Someone else had worked on an earlier version of the code, and had used OpenGL in this portion. Apparently the pixel pipelines there can do atomic adds on floats in the process of compositing an image. Unfortunately, I don’t know OpenGL.

Has anyone else come across a similar problem, and if so, how did you solve it within CUDA? Thanks in advance…

My app needs to grid ~64k points into a 15x15x15 grid and not only do I need to count the number of points in each grid, but I need to build a list of each particle in the grid.

My solution is still to grid on the CPU :( Even with the cost of copying the points from the GPU and copying the grid back to the GPU it is faster than anything I’ve been able to come up with on the GPU.

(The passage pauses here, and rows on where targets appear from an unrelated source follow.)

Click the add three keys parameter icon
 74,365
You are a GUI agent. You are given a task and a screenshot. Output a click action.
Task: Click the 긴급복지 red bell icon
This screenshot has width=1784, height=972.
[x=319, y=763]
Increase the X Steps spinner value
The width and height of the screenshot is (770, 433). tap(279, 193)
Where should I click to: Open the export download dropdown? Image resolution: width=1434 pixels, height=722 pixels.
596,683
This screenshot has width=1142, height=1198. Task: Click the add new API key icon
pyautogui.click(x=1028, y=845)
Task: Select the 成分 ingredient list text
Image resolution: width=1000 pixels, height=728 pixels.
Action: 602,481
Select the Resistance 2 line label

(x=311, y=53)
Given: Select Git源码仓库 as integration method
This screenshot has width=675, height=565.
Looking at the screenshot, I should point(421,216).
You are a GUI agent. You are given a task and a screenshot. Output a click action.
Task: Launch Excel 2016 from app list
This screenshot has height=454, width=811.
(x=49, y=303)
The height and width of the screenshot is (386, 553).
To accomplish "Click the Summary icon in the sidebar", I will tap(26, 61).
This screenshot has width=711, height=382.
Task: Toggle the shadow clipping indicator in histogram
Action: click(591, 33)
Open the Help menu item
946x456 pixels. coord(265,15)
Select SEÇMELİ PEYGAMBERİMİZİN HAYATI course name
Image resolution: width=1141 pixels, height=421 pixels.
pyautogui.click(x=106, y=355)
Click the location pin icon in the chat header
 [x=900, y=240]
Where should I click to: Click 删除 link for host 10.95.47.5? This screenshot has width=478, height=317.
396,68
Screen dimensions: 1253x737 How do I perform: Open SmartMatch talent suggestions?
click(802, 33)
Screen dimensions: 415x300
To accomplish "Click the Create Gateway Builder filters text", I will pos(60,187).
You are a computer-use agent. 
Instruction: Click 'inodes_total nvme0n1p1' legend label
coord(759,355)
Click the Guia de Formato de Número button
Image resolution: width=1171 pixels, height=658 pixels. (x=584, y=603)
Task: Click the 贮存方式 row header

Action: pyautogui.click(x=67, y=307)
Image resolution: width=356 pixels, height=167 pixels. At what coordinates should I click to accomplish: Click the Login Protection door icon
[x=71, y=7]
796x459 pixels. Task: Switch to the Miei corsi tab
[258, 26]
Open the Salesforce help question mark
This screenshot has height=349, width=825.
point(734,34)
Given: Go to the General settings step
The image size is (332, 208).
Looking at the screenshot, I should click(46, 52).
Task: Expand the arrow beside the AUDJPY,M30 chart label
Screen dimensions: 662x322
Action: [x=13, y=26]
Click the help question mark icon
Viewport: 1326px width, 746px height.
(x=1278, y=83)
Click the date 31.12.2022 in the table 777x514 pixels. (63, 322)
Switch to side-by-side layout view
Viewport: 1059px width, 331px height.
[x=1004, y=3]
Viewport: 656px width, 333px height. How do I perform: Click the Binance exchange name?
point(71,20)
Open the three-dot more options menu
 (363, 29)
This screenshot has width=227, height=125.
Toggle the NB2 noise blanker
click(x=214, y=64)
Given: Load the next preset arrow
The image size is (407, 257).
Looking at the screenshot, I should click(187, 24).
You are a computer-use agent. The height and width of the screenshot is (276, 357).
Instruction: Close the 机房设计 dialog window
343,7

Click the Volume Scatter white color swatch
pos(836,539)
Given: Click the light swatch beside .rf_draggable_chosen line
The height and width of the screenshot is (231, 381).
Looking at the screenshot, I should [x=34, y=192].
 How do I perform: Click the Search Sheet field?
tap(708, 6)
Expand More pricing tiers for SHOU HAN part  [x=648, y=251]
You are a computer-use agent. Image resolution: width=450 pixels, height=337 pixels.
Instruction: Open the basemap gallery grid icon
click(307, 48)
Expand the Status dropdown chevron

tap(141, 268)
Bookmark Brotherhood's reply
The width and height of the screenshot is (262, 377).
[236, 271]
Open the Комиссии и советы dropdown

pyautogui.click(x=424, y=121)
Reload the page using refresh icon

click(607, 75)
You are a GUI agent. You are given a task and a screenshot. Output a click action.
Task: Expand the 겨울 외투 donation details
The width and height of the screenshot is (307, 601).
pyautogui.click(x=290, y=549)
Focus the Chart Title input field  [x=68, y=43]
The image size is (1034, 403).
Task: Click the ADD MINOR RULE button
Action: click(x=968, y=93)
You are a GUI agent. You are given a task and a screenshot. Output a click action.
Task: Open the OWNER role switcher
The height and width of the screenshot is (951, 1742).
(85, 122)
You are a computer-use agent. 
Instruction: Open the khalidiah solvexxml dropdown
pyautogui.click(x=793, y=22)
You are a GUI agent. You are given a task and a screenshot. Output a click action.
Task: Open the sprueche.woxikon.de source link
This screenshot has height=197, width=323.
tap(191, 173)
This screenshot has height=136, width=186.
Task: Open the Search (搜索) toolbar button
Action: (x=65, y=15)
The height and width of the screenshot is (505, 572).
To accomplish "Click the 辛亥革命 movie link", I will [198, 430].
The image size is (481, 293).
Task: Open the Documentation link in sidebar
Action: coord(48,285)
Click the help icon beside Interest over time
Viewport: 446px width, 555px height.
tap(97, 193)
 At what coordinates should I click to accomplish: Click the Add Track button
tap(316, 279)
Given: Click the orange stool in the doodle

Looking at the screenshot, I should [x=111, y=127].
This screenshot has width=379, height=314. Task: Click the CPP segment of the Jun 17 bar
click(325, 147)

I can offer some advice, though. Maybe with the differences between our situations you’ll at least be able to get some amount of speedup over the CPU.

So, in the CUDA code, I give each cell in the 1500x1500 grid to a thread, and let each thread loop over sources. This is thread-safe but hideously slow

Do you have each thread read the sources from global memory? A texture won’t really help you here. What you need is shared memory. Have each thread load one source into shared memory (fully coalesced), syncthreads and then every thread in the block can loop over all sources in shared memory invoking the broadcast mechanism. After you finish that loop, sychthreads again, move the sliding window over to the next set of sources, load them into shared memory and do it all again… (I can post code if you want).

This is still O(NM), while the CPU algorithm is only O(N), but maybe it will turn the 20x speed loss into a 2x speedup.

I tried shared memory too… performance was not especially impressive. RIght now I’m just trying to figure out why the writes to global memory aren’t being coalesced.

__global__ void ConvolveKernelSimple( const cuFloatComplex *visibilities,

          const float *uVals, const float *vVals,

          const int nVis,

          const float pixelSize,

          const int kernelSize,

          const int uSize, const int vSize,

          cuFloatComplex *uvGrid ) {

 // Kernel to take a list of visibilities, and grid them

  // using the spheroid convolution kernel

  

  cuFloatComplex myVis[kDevicePols];

  // Get cell indices

  int iv = threadIdx.x + (blockDim.x*blockIdx.x);

  int iu = threadIdx.y + (blockDim.y*blockIdx.y);

 // Compute location of pixel centre

  float myu = (iu - (uSize/2))*pixelSize;

  float myv = (iv - (vSize/2))*pixelSize;

 // Extent of kernel

  float kernelExtent = ((float)kernelSize*pixelSize) / 2;

 // Zero accumulator

  for( int iPol=0; iPol<kDevicePols; iPol++ ) {

    myVis[iPol] = make_cuFloatComplex( 0, 0 );

  }

[...]

 // Store if in range

  if( iu < uSize && iv < vSize ) {

    for( int iPol=0; iPol<kDevicePols; iPol++ ) {

      uvGrid[iv + (iu*vSize) + (iPol*uSize*vSize)] = myVis[iPol];

    }

  }

According to cudaprof, none of the writes in the final section are coalesced, which is making me scratch my head right now. I have another routine similar to this which operates on a float array which does manage to coalesce a lot of its writes :(

An update on this… using shared memory actually slows things down. As written, each thread checks whether each source is in range, and skips it if not. This saves a load of 4 complex floats from global memory if none of the threads in the block want the source. If the source list is broken down and read into shared memory, then this is lost, since we don’t know in advance if one of the threads in the block is going to need the source.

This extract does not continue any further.